The shimmering golden web caught half-way. When Death yanked his scythe, the soul struggled away from him, arching back toward the corpse.

"What's this?" said Death. He touched her body with one skeleton finger. Immediately, he understood. The princess had been born with an extra ring of muscle in her swallowing tube, causing her to choke on too-large morsels of food from an early age. The apple piece had lodged there. She had choked and fainted, but had not crossed over. Yet.

Death drew his pocket watch out of his cloak and studied its face. The clock had mysteriously reset itself to show five more days. Death could wait five more days, while the poison seeped into her body and completed her murder.

"Soon, my pretty," he said, tapping a finger bone on her brow.

She did not even blink. She was so close to Death, in more ways than one.

Death drew his cloak back over his face and vanished.

Five days later, he reappeared at her side, slightly surprised to see her arrayed in some sort of glass coffin while seven little servants struggled to carry her aloft.

"That will make a fine tomb," he said, scything her throat. His weapon passed easily through the glass. He reached once more for her soul. This time, it came readily, if slowly, as a silver thread spooling out of her body. He spun it into a ball, humming.

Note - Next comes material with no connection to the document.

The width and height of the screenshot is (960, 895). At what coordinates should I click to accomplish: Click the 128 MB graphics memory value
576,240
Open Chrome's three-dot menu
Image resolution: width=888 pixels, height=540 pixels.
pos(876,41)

The thread slowed down. He tugged at it.

The thread stopped altogether.

She still clung to life. A stubborn child, just like her mother.

Death raised his scythe a final time.

A pallbearer stumbled. Another one ran into him.

The glass coffin tilted. The little pallbearers scrambled to hold on, but it fell to the ground. Two glass panes fractured instantly.

Snow White's body bounced once, twice, still contained in the coffin. The Angel dove toward her, scythe ready, just as the princess stirred and coughed.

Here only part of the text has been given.